Working data ▸
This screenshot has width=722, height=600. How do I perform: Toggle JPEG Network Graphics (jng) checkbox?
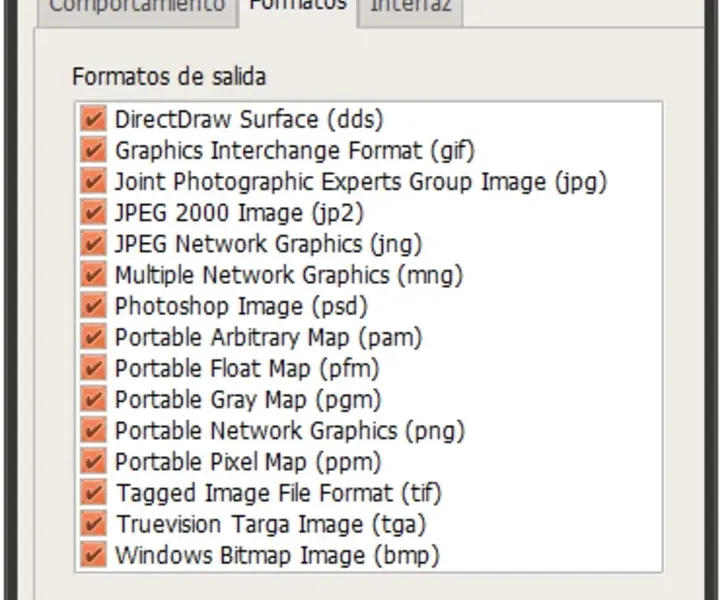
---
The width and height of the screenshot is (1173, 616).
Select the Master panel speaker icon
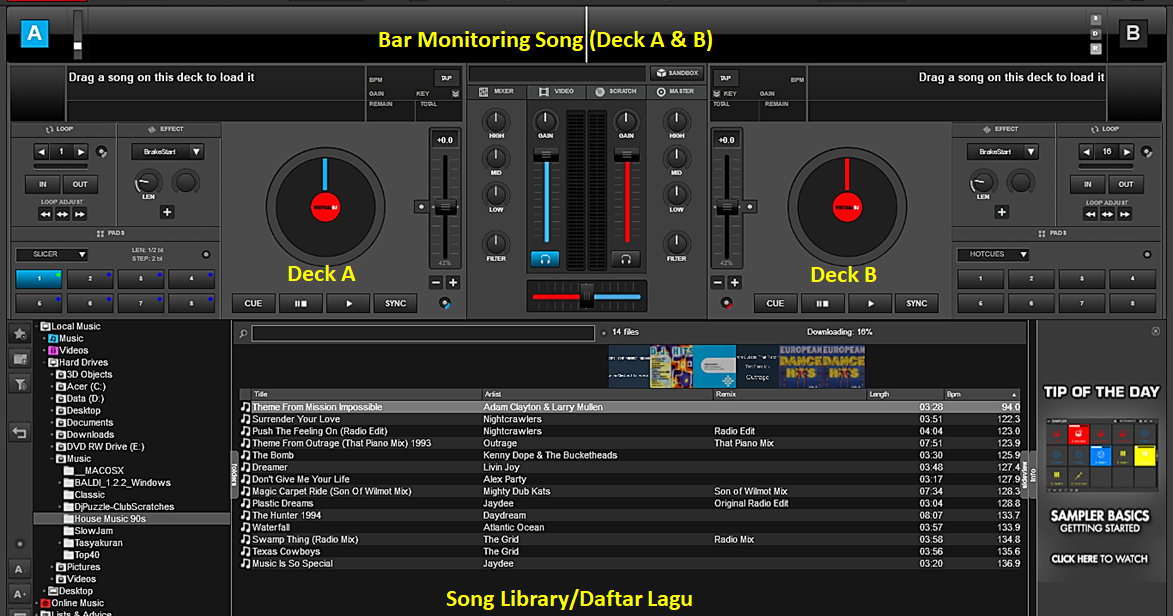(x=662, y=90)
...
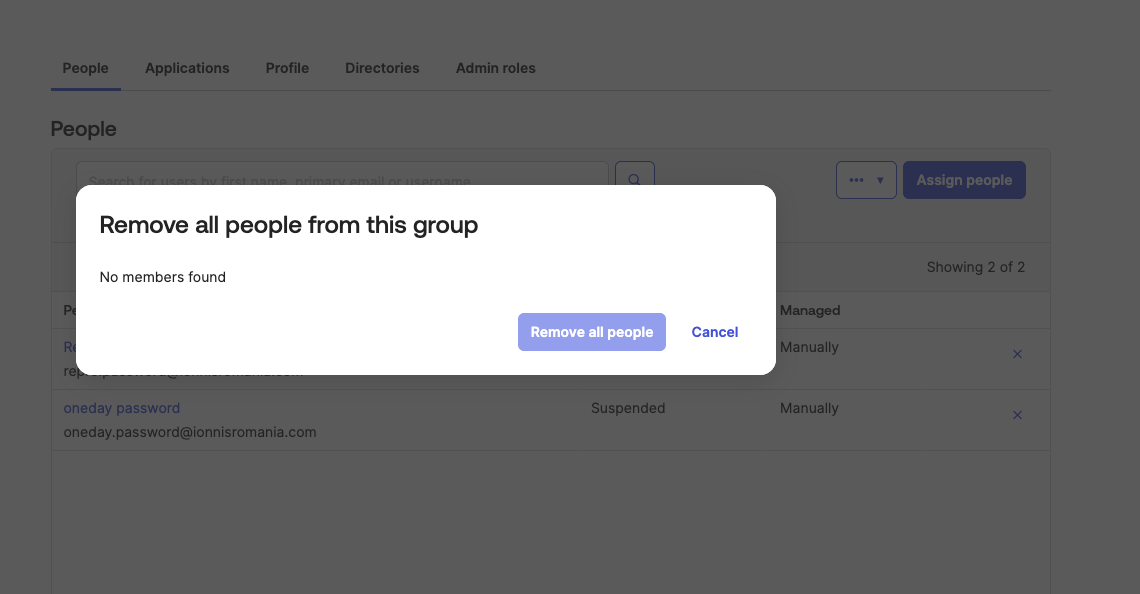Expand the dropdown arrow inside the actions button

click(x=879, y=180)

Your goal ▸
From the material above, determine how many lines hold the string "width"; give the number without comment.

Written response ▸
2